On 8/9/2011 3:56 PM, Greg Trasuk wrote:

Comments below...

On Tue, 2011-08-09 at 12:39, Gregg Wonderly wrote:
I too believe that Authorization is not served well by Subject, at all.  The
reason being that it is not "Role" oriented, but rather "permission" oriented
and the "permission set" is not always the right "mask" to set in front of a
decision process, without a lot of permissions that soon become confusing to
manage without some sort of structured view such as a simple "database" or
"collection view".

What I did, was create a mechanism that uses "XML" to specify what is needed for
each method in an interface.  I've posted about this before, and have not really
received much feedback either way about it, so I'll hang it out on a stick 
again.

Basically, think of these steps as the process.

1. Design the service interface.
2. Take each method, and decide what Roles use those methods and note the
     roles in a list.
3. Decide what types of objects will need to be controlled by role based
     access.
4. Design permissions that use the values of arguments to the methods
     to segregate access based on role as needed.
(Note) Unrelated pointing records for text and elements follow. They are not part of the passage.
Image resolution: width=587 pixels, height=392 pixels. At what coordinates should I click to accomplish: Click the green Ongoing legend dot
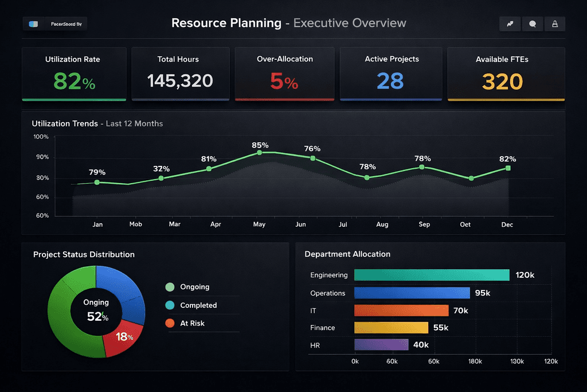click(x=170, y=287)
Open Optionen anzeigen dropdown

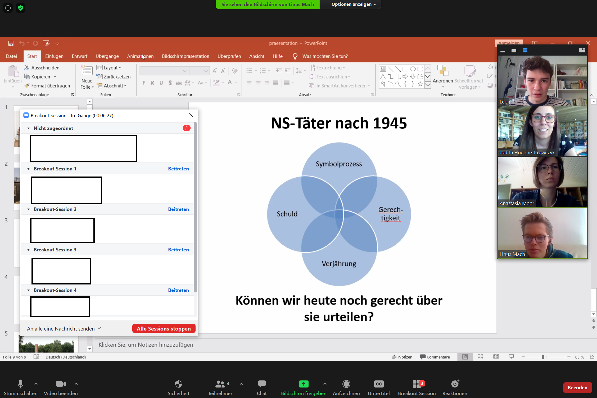pyautogui.click(x=354, y=4)
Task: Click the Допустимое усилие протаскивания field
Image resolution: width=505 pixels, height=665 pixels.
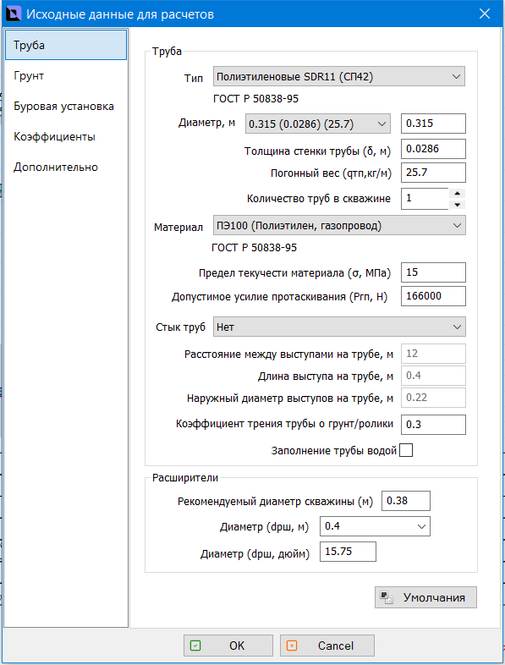Action: 433,296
I pretty much agree.  You've also added in the idea of role-based access
to data objects, not just methods, which is cool.  If I were going to
implement this, I'd want to make sure we had:

1 - A pluggable Subject ->  Role and Subject ->  Group ->  Role mapping
mechanism.  You might want database, text file, LDAP, or some other
service-oriented system.

I have support for groups. Historically, I've used group names for "role" names with my customers. Then, you just put people into the groups that you want them to participate in the roles thereof.
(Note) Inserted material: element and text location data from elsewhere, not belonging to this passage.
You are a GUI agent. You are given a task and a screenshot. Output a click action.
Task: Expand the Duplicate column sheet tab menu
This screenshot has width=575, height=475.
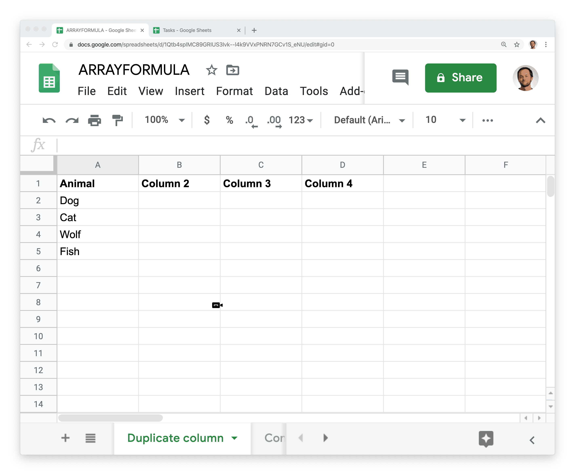click(x=234, y=438)
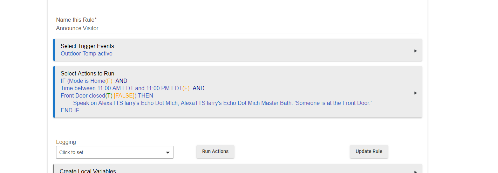The image size is (498, 173).
Task: Open the 'Speak on AlexaTTS' action line
Action: tap(222, 103)

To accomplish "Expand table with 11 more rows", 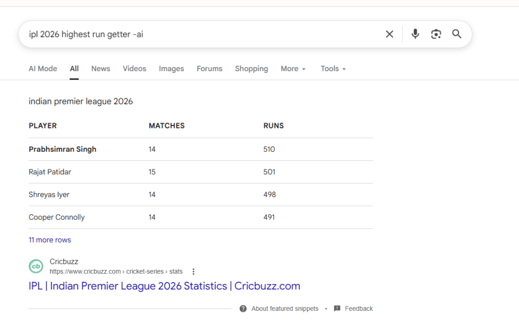I will [50, 240].
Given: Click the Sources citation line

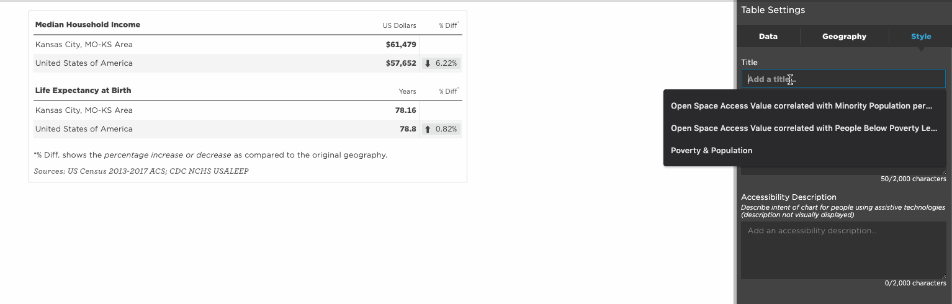Looking at the screenshot, I should coord(141,171).
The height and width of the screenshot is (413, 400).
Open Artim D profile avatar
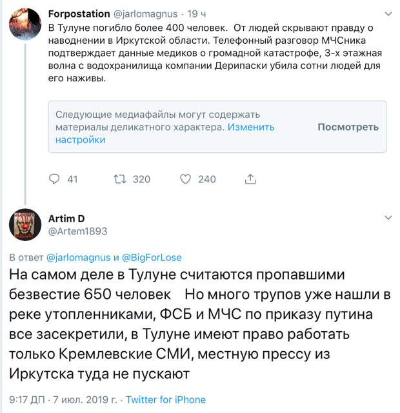(x=25, y=225)
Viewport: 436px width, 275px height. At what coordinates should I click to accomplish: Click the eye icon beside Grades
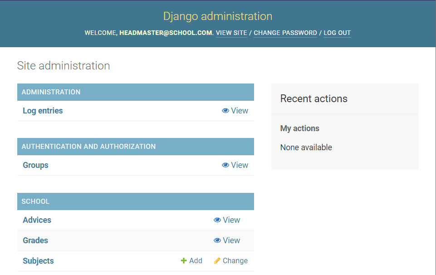coord(217,241)
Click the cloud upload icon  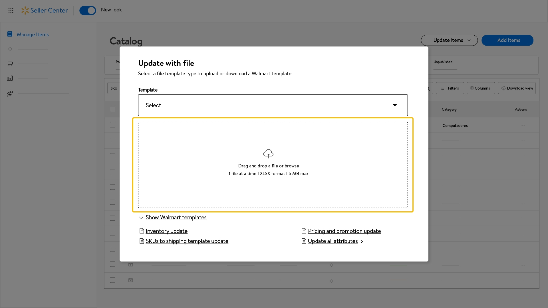click(268, 154)
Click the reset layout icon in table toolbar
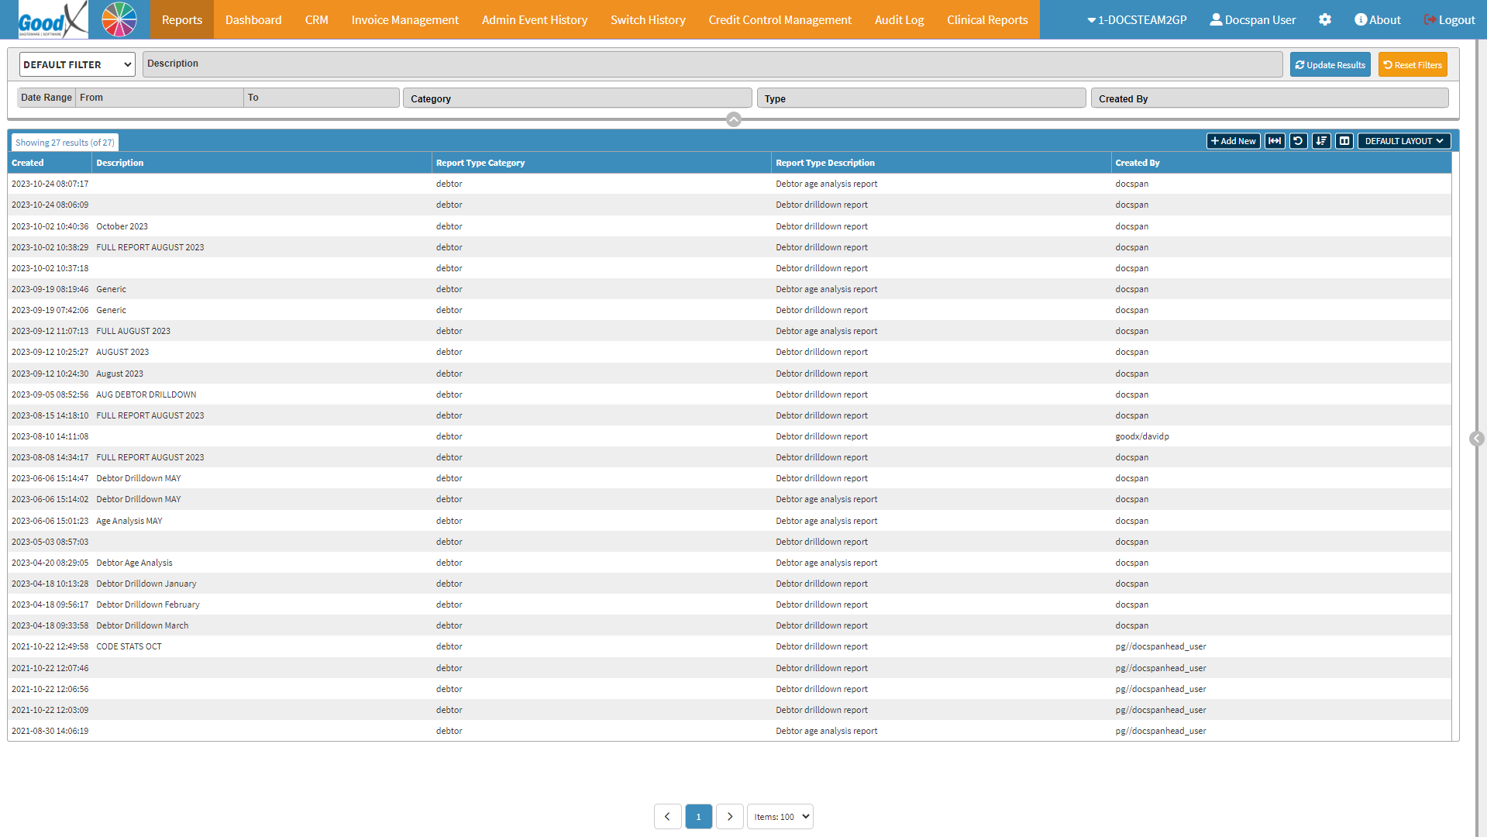The width and height of the screenshot is (1487, 837). coord(1298,141)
2 - Annotation-based config as an alternative to XML.  I tend to think
you need XML in case you can't (or don't want to) annotate the original
interfaces or classes, but if you have source access, annotation makes
for a much cleaner configuration.  Separate metadata gets tedious after
a while (just ask anyone who's used EJB2).

My design was driven completely from the fact that I didn't want "developers" deciding on "authorization design" as part of their development, too much. Keeping authorization on the outside in the form of a "proxied" object, also allows you to "test" without any of that in the mix which simplifies test logic, and allows "pluggable" dummy objects to be used for testing the "authorization" proxy object. It separates the two quite well, but also allows you to doctor up the dummy object with appropriate exception logic to test the client with as well, all locally.

The important thing here, I think, is the observation that JAAS is not
so useful for authorization as it is for authentication.

Yes, that is the important thing to me. Subject is interesting, but using the JVMs policy is just too crippling from a number of perspectives.